Steven Lofchie Commentary by Steven Lofchie

A foreign banking organization settled charges with the Federal Reserve Board ("FRB") for failing to address known risks associated with a client investor that had an "increasingly concentrated [total return swaps] portfolio."

In an Order, the FRB stated that the client’s total return swaps ("TRS") portfolio became so concentrated that it caused a breach in the bank’s internal risk limits. The FRB found that the bank failed to reduce the risks posed by the client’s TRS portfolio despite the "repeated escalation of red flags" by bank staff. Throughout the client relationship, the FRB said that the bank failed to (i) have adequate processes for reputational risk review, (ii) maintain experienced staff with clear roles and responsibilities, (iii) resolve internal limit breaches in a timely manner and (iv) ensure effective data quality management for risk metrics. When the client defaulted on the bank’s margin calls, the FRB found that the bank lacked adequate margin and caused the bank to liquidate its positions and suffer a $5.5 billion loss.

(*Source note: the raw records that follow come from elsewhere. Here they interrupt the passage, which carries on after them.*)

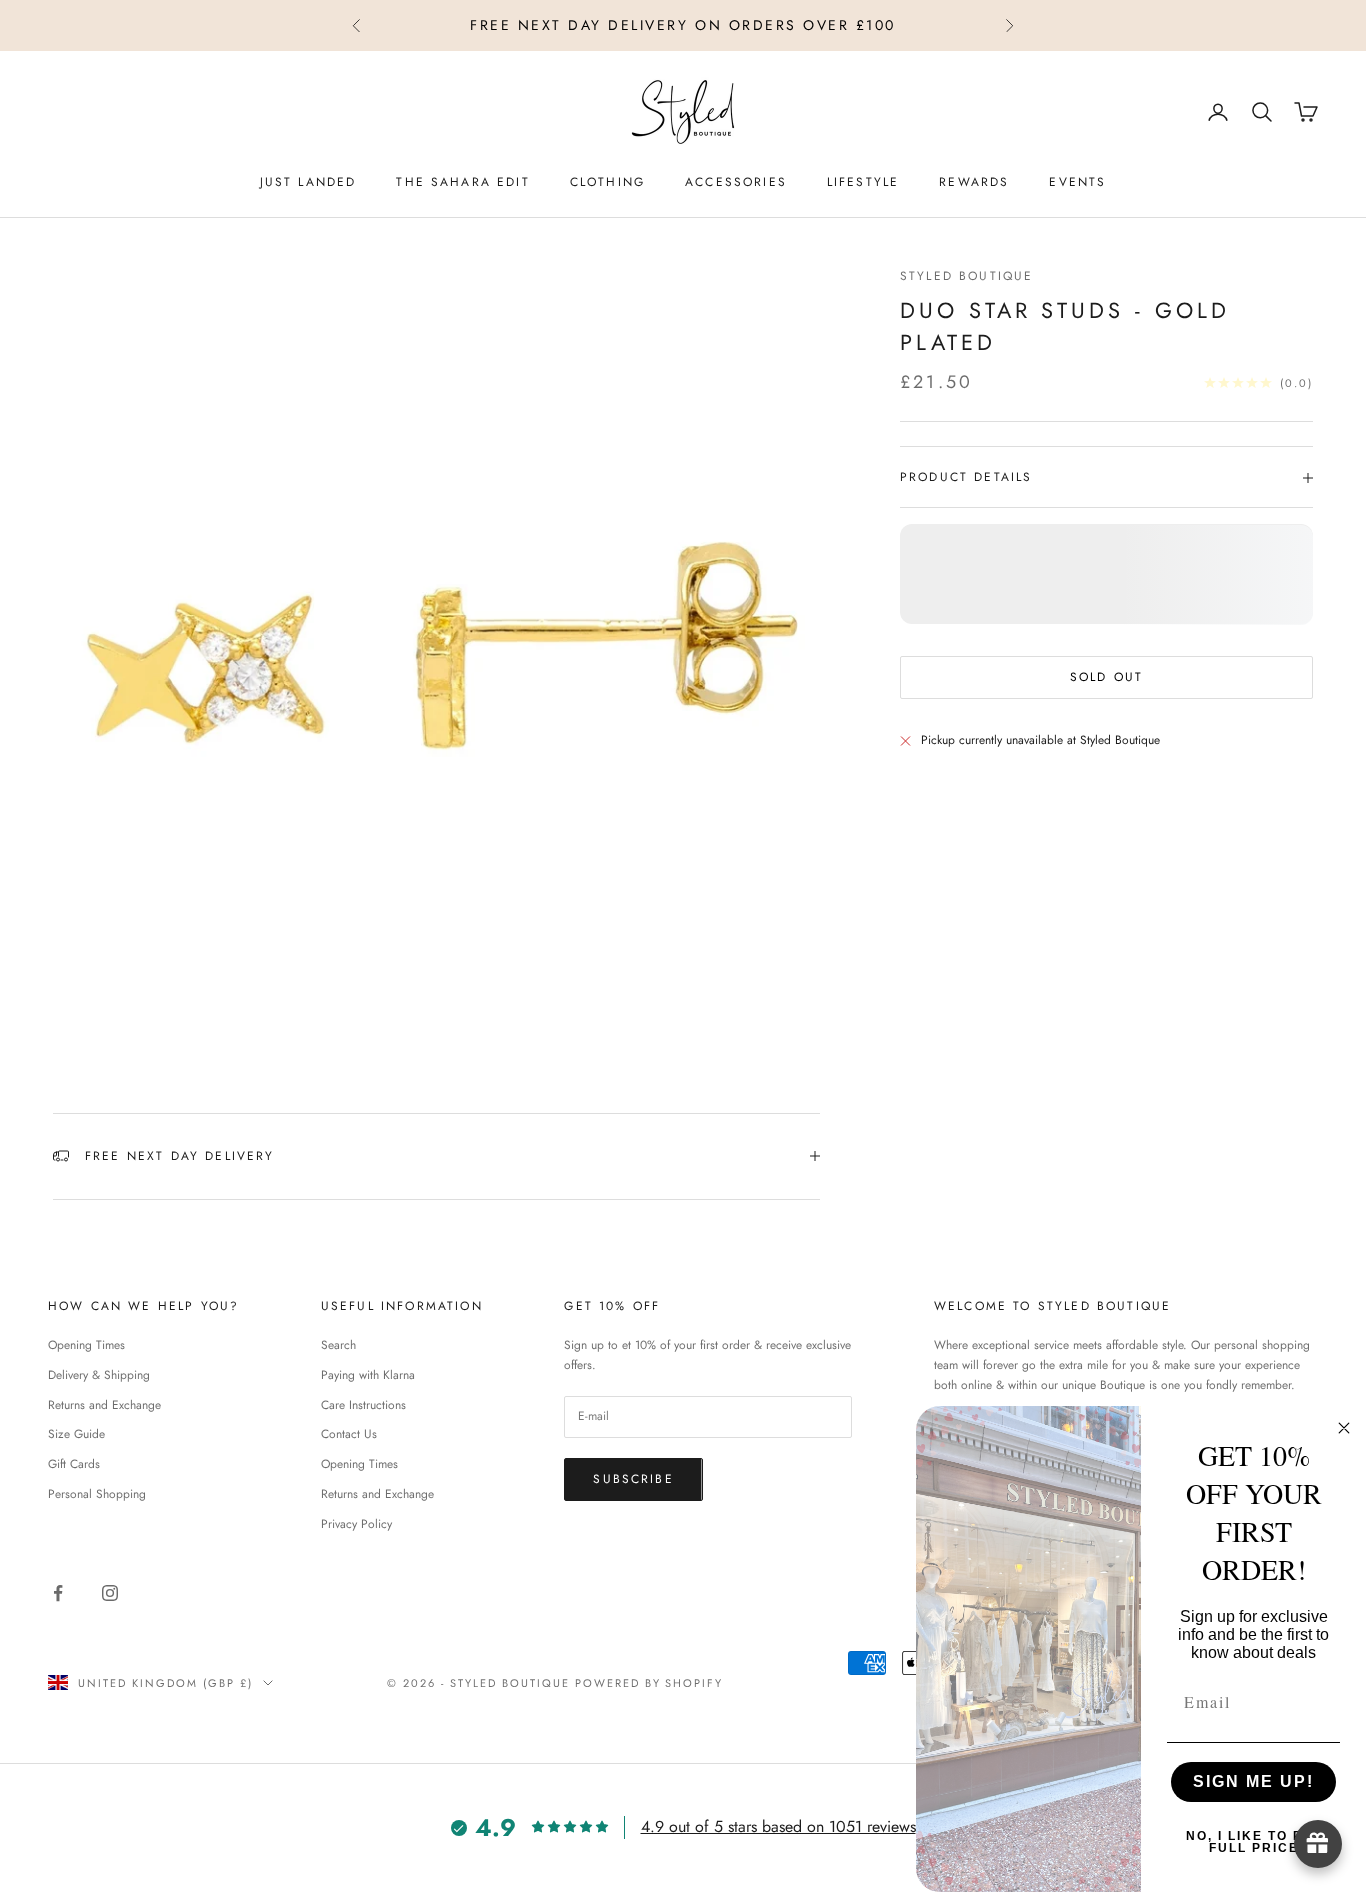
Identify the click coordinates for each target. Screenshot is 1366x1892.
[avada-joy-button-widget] (1318, 1844)
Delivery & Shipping (99, 1375)
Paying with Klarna (368, 1375)
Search (338, 1345)
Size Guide (76, 1434)
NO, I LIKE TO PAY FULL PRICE (1254, 1842)
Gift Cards (74, 1464)
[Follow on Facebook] (58, 1593)
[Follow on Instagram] (110, 1593)
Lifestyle (863, 182)
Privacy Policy (356, 1524)
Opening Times (86, 1345)
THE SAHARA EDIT (462, 182)
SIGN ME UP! (1253, 1781)
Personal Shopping (97, 1494)
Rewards (974, 182)
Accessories (736, 182)
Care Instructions (363, 1405)
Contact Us (349, 1434)
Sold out (1106, 677)
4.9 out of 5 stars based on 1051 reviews (778, 1826)
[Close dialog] (1344, 1428)
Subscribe (633, 1479)
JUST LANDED (308, 182)
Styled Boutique (966, 276)
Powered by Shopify (649, 1683)
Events (1077, 182)
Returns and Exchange (104, 1405)
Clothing (607, 182)
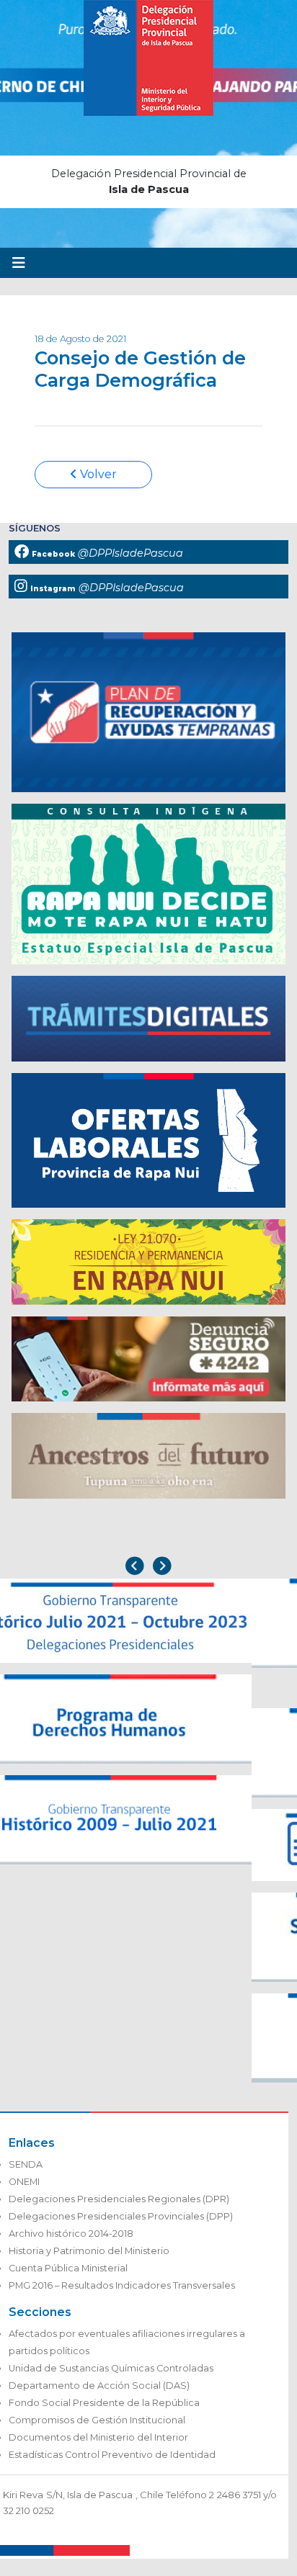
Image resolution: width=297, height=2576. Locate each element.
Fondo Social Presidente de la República (104, 2402)
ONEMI (24, 2181)
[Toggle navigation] (18, 263)
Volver (97, 474)
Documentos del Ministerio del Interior (98, 2437)
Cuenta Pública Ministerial (68, 2268)
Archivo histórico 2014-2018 (71, 2233)
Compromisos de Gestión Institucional (97, 2420)
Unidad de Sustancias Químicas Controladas (111, 2368)
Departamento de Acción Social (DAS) (99, 2385)
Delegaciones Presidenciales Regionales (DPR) (119, 2199)
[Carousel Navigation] (148, 1567)
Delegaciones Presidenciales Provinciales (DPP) (121, 2216)
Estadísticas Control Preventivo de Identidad (112, 2454)
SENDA (26, 2164)
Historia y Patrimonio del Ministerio (89, 2250)
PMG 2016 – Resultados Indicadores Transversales (122, 2285)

To settle the charges, the bank agreed to a civil money penalty of $268,494,109. The bank will also take affirmative action with regard to (i) board oversight and governance procedures, (ii) establishing a "remediation office" and (iii) improving its risk management practices for monitoring counterparty credit risk, liquidity risk and non-financial risk.

Commentary

The FRB penalty raises the often-repeated question as to the purpose of money fines in situations like this. As a result of its poor risk management the bank (Credit Suisse) lost $5.5 billion and was forced to be acquired by another bank (UBS). Presumably, the responsible individuals have lost their jobs. One can certainly see the benefits of a study and disclosure of what went wrong. But it's hard to see the purpose of the fine. After all, the bank lost a boatload of money and no longer exists. The acquiring bank and shareholders did not receive a windfall, nor is the acquiring bank at fault. Who is being punished?